Kompetenz gefragt

Magen-Darm-Ärzte in Fachgesellschaft vertreten

Dreh- und Angelpunkt für Fortschritte in der Therapie von Verdauungskrankheiten ist die Deutsche Fachgesellschaft DGVS. Die Beteiligung von niedergelassenen Magen-Darm-Ärzten in deren Gremien ist unabdingbar, damit neue Entwicklungen zügig und praxisgerecht beim Patienten ankommen.

Bei den gerade turnusgemäß durchgeführten Wahlen der Vertreter für die Fachgremien sind Dr. Markus Dreck in den Beirat der DGVS und Dr. Matthias Kahl als Delegierter für die Sektion Endoskopie gewählt worden. "Das Wahlergebnis bringt die Anerkennung für das Engagement unseres Berufsverbandes (bng) zum Ausdruck. Wir sorgen dafür, dass die Weichen für eine moderne und zeitgemäße ambulante Versorgung richtig gestellt werden", erklärt die Sprecherin der niedergelassenen Magen-Darm-Ärzte Dr. Dagmar Mainz.

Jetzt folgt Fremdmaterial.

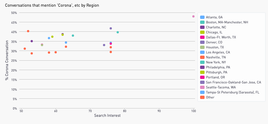Click the highest orange data point near 40%
This screenshot has width=268, height=124.
pyautogui.click(x=28, y=31)
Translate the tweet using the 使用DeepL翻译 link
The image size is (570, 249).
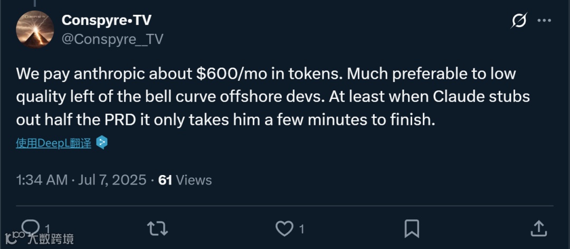(x=53, y=143)
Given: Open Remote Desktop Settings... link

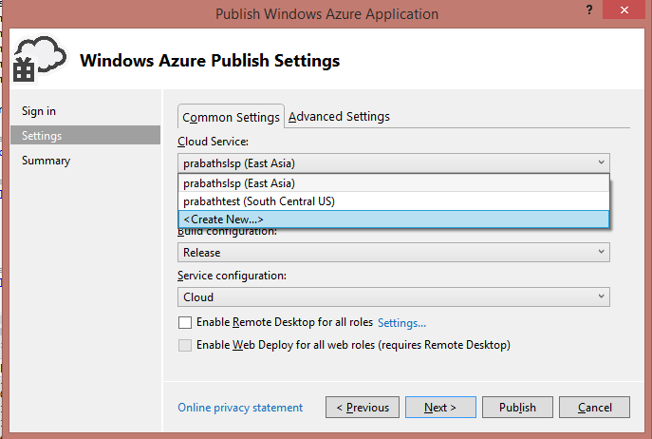Looking at the screenshot, I should tap(401, 322).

Viele Patienten mit Krankheiten von Magen, Darm und Leber sind chronisch erkrankt. Sie sind auf die kompetente und verlässliche Betreuung durch die niedergelassenen Magen-Darm-Ärzte angewiesen. In den Facharztpraxen werden alle die Patienten mit nicht ausheilbaren Beschwerden behandelt, die nicht stationär versorgt werden müssen. Darüber hinaus erfolgt dort der größte Teil der endoskopischen Untersuchungen des Magen-Darm-Traktes.

Die Delegierten des Berufsverbandes tragen zu den neuen medizinischen Entwicklungen die Aspekte bei, die für eine Anwendung in der ambulanten Versorgung Tag für Tag ausschlaggebend für den Therapieerfolg sind. Und dazu gehört über die rein fachliche Behandlung hinaus eine gute Betreuung, die dazu beiträgt, dass die Patienten die angebotene Therapie auch annehmen und durchhalten können.